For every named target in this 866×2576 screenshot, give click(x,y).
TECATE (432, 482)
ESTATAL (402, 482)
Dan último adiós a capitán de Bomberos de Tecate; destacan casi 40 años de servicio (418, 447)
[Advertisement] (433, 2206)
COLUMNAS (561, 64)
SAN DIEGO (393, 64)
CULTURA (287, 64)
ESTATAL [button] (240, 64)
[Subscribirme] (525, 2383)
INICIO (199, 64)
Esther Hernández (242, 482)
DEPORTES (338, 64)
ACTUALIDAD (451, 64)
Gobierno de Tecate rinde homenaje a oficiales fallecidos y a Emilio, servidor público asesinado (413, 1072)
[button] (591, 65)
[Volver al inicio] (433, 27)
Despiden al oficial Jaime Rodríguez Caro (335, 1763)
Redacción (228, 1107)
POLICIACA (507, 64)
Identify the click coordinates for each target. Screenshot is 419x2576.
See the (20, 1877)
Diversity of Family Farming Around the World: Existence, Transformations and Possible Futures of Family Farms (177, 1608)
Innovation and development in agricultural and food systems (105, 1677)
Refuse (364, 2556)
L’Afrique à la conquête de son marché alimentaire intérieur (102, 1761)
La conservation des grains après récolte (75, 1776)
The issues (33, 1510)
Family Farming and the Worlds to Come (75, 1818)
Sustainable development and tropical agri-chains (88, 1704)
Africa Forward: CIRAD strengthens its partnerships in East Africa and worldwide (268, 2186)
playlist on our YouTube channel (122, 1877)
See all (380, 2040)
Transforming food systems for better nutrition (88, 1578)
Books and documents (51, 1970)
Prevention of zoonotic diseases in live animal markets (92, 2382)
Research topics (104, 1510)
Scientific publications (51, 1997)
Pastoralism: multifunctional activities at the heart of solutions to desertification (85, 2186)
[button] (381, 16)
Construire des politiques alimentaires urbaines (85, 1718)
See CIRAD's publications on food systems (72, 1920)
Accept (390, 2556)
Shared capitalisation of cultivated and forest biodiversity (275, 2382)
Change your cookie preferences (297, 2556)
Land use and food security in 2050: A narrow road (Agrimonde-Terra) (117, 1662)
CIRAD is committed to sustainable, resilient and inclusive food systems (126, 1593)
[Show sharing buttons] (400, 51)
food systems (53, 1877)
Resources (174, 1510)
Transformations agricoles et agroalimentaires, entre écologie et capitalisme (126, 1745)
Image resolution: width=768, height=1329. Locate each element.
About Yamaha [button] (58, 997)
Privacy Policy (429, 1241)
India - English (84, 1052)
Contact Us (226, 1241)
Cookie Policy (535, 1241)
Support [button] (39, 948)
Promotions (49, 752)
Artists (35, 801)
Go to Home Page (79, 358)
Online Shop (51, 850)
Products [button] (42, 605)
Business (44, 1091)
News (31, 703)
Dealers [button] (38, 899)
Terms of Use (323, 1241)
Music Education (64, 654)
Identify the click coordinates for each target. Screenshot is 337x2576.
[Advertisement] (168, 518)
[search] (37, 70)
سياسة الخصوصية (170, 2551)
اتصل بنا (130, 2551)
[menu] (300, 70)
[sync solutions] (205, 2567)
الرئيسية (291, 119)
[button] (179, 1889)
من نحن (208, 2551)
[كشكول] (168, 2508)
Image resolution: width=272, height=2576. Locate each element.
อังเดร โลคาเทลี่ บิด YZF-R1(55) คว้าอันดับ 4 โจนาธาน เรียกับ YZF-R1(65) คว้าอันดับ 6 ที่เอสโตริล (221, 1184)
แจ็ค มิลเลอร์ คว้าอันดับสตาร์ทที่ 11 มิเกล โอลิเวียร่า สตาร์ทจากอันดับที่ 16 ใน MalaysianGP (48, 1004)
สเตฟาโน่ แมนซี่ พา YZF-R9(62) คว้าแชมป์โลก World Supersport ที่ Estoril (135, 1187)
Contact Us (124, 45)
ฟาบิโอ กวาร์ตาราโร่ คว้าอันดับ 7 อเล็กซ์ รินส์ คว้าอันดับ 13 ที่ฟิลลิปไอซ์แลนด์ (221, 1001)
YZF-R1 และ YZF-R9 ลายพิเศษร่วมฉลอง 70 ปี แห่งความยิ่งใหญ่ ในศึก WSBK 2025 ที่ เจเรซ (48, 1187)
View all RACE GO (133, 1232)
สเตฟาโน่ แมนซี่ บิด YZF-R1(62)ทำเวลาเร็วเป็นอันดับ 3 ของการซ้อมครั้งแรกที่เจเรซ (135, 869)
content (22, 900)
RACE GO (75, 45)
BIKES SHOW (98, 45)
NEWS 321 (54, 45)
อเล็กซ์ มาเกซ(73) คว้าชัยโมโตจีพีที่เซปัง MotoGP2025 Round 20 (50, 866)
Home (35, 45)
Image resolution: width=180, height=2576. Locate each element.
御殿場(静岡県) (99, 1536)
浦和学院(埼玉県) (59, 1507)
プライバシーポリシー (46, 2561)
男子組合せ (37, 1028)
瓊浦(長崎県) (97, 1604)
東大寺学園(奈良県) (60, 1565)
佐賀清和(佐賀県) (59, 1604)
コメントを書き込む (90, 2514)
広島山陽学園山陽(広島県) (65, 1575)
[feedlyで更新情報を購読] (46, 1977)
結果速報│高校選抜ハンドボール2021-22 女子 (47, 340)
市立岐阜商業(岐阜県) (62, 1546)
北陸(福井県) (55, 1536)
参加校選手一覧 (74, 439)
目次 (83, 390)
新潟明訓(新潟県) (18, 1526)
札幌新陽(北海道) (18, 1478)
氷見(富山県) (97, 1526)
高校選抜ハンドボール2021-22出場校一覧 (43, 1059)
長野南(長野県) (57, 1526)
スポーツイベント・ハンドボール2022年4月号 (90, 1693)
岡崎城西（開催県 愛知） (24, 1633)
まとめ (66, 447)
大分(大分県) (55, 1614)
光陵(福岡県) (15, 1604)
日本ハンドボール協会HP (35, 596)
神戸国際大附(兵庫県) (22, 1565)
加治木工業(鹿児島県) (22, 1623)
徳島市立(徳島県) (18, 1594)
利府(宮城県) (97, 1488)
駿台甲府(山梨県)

• [EXERCISE] Copy every line that includes the string "Farming" from the material above.

• [ANSWER FOR THE TASK]
Diversity of Family Farming Around the World: Existence, Transformations and Possible Futures of Family Farms (177, 1608)
Family Farming and the Worlds to Come (75, 1818)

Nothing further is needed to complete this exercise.